### PROVIDED PASSAGE:
# # # # #

Separate liveness (/health) from readiness (/health/ready). Liveness tells the orchestrator the process is alive. Readiness tells it the app can handle requests (database is connected, migrations are done, etc.).

Environment Configuration

Never hardcode secrets or configuration. Use environment variables with Pydantic Settings.

# app/config.py
from pydantic_settings import BaseSettings
from functools import lru_cache

class Settings(BaseSettings):
    # Application
    app_name: str = "FastAPI App"
    debug: bool = False
    environment: str = "production"

    # Database
    database_url: str
    db_pool_size: int = 20
    db_max_overflow: int = 10

    # Security
    secret_key: str
    access_token_expire_minutes: int = 30
    allowed_origins: list[str] = ["https://app.example.com"]

    # External services
    redis_url: str = "redis://localhost:6379"
    sentry_dsn: str = ""

    model_config = {
        "env_file": ".env",
        "env_file_encoding": "utf-8",
    }

@lru_cache
def get_settings() -> Settings:
    return Settings()
# app/main.py
from app.config import get_settings

settings = get_settings()
app = FastAPI(title=settings.app_name, debug=settings.debug)

Docker Compose for Local Development

# docker-compose.yml
services:
  api:
    build:
      context: .
      target: production
    ports:
      - "8000:8000"
    environment:
      - DATABASE_URL=postgresql+asyncpg://postgres:postgres@db:5432/app
      - SECRET_KEY=dev-secret-key-change-in-production
      - REDIS_URL=redis://redis:6379
      - ENVIRONMENT=development
    depends_on:
      db:
        condition: service_healthy
      redis:
        condition: service_started

  db:
    image: postgres:16-alpine
    environment:
      POSTGRES_DB: app
      POSTGRES_USER: postgres
      POSTGRES_PASSWORD: postgres
    volumes:
      - postgres_data:/var/lib/postgresql/data
    healthcheck:
      test: ["CMD-SHELL", "pg_isready -U postgres"]
      interval: 5s
      timeout: 5s
      retries: 5

  redis:
    image: redis:7-alpine
    volumes:
      - redis_data:/data

volumes:
  postgres_data:
  redis_data:

Startup Script with Migrations

Run database migrations before starting the server.

#!/bin/bash
# scripts/start.sh
set -e

echo "Running database migrations..."
alembic upgrade head

echo "Starting Gunicorn..."
exec gunicorn app.main:app -c gunicorn.conf.py

Update the Dockerfile CMD:

COPY scripts/ ./scripts/
RUN chmod +x scripts/start.sh

CMD ["./scripts/start.sh"]

Using exec replaces the shell process with Gunicorn, so signals (SIGTERM for graceful shutdown) reach Gunicorn directly.

# # # # #

### STORED DATA:
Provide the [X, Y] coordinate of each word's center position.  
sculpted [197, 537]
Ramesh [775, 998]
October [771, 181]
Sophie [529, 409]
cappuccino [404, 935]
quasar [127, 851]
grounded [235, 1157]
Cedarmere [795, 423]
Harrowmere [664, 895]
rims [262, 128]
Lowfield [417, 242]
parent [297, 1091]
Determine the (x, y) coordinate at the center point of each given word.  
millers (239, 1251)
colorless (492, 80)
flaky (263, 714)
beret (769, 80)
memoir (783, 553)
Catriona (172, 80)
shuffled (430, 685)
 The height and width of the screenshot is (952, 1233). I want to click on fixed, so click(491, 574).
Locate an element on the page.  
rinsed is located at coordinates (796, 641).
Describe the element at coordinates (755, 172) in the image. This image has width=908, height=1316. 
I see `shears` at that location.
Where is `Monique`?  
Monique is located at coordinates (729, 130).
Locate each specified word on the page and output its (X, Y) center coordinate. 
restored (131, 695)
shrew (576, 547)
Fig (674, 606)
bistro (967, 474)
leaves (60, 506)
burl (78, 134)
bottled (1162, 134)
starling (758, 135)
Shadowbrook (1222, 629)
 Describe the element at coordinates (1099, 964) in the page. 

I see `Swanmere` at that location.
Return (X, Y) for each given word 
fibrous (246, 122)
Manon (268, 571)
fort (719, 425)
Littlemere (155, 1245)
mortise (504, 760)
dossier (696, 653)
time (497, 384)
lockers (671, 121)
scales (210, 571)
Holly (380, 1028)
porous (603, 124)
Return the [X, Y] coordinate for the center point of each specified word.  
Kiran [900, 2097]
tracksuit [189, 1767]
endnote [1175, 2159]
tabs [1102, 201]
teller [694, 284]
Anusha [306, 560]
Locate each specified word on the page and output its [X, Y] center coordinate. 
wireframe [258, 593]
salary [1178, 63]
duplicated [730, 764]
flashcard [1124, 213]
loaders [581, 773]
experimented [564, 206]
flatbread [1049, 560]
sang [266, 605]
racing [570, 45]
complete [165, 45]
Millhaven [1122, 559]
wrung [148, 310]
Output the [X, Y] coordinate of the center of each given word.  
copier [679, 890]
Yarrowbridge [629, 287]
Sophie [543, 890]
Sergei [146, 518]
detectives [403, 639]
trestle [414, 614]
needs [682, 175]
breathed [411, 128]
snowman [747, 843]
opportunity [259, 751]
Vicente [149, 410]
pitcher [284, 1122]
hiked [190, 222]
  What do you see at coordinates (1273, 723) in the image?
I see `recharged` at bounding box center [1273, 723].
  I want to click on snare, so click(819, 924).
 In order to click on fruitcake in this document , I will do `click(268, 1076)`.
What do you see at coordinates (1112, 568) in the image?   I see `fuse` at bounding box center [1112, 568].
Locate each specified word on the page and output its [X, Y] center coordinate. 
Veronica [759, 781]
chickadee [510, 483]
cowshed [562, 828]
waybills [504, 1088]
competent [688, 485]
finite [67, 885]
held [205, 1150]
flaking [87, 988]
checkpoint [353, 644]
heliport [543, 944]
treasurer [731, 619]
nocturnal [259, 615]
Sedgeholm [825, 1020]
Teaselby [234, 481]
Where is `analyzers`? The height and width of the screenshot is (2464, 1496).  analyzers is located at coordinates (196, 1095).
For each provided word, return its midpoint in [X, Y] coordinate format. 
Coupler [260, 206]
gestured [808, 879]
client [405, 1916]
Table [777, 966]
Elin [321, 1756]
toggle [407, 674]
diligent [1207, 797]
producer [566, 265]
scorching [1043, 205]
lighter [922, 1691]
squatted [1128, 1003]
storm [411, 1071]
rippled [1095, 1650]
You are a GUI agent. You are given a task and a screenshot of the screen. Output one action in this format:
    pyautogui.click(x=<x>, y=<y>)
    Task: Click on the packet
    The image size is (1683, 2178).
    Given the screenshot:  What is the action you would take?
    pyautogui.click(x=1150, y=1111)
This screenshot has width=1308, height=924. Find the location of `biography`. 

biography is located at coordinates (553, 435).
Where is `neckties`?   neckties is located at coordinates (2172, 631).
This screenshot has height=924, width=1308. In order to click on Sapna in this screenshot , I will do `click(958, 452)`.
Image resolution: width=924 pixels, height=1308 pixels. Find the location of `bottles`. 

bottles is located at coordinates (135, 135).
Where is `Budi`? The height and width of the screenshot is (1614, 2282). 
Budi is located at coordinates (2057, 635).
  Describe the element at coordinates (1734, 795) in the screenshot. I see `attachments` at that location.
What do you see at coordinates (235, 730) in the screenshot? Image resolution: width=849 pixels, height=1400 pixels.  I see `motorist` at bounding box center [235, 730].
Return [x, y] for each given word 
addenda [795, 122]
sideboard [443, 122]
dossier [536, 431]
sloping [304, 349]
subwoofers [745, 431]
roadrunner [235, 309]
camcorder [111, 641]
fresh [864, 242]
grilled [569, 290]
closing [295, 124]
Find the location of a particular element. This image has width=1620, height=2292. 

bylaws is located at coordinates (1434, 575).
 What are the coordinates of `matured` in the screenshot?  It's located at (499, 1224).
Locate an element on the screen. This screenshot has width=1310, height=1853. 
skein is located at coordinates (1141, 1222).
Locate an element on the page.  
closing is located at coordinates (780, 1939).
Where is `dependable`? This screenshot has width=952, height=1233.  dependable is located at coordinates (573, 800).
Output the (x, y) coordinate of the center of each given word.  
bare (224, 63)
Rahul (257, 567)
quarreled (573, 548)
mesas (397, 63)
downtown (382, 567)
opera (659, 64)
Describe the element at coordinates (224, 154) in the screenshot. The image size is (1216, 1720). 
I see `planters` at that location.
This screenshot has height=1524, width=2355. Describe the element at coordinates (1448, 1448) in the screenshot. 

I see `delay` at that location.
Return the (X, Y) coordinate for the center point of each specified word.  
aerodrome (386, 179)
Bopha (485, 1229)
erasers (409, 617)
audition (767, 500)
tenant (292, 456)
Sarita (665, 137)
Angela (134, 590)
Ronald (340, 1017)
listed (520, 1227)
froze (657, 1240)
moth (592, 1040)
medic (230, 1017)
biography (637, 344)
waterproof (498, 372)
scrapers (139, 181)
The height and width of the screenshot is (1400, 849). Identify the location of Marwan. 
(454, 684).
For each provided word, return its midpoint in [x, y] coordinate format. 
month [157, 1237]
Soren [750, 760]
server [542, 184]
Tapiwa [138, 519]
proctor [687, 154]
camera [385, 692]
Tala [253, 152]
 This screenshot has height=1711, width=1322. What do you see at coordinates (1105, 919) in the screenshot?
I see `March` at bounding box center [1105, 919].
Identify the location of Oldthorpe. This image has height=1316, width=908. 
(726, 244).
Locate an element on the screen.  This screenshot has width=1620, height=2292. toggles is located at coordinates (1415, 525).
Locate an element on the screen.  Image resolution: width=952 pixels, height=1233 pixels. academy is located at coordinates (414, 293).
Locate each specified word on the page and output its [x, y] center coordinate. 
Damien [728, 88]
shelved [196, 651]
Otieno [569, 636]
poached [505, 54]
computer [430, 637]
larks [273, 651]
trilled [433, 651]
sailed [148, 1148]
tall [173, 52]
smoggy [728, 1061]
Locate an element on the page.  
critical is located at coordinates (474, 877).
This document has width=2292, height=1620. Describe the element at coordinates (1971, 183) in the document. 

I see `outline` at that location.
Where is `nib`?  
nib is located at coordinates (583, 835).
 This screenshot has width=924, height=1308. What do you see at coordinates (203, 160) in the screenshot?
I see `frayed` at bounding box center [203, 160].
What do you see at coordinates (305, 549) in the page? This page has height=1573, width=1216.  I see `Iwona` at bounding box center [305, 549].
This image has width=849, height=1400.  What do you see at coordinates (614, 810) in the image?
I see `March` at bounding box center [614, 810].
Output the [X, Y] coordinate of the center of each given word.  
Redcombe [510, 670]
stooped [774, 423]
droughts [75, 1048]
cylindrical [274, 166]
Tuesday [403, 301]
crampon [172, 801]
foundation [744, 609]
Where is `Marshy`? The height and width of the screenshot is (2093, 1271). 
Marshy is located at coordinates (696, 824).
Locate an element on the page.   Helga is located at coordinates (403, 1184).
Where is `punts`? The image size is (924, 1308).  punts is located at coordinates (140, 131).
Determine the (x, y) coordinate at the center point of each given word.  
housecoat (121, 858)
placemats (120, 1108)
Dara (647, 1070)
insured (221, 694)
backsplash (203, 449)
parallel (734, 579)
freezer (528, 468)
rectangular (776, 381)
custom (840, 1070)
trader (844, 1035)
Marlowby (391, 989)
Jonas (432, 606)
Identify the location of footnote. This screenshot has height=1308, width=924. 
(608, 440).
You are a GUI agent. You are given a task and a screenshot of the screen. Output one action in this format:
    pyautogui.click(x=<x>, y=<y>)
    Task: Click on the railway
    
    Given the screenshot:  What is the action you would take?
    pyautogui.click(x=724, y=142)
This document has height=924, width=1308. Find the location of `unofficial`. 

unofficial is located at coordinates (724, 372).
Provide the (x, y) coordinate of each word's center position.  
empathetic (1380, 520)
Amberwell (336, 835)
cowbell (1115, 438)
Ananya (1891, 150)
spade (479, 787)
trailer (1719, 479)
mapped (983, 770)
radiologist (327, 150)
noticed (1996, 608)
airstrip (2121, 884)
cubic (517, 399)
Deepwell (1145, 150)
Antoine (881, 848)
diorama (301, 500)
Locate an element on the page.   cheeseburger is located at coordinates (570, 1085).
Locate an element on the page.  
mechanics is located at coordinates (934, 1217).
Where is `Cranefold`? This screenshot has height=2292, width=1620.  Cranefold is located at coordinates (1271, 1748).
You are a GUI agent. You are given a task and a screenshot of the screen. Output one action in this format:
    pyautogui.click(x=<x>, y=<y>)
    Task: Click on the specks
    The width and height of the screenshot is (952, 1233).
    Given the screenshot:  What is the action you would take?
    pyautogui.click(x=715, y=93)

# # # # #

### WHAT YOU WILL DO:
A) Return, word for word, the section of the FastAPI deployment text that opens with the words containing "Update the Dockerfile" and closes with "reach Gunicorn directly.".
B) According to the FastAPI deployment text, what effect does using exec in the startup script have?

### YOUR WRITTEN ANSWERS:
A)
Update the Dockerfile CMD:

COPY scripts/ ./scripts/
RUN chmod +x scripts/start.sh

CMD ["./scripts/start.sh"]

Using exec replaces the shell process with Gunicorn, so signals (SIGTERM for graceful shutdown) reach Gunicorn directly.

B) It replaces the shell process with Gunicorn, so signals such as SIGTERM for graceful shutdown reach Gunicorn directly.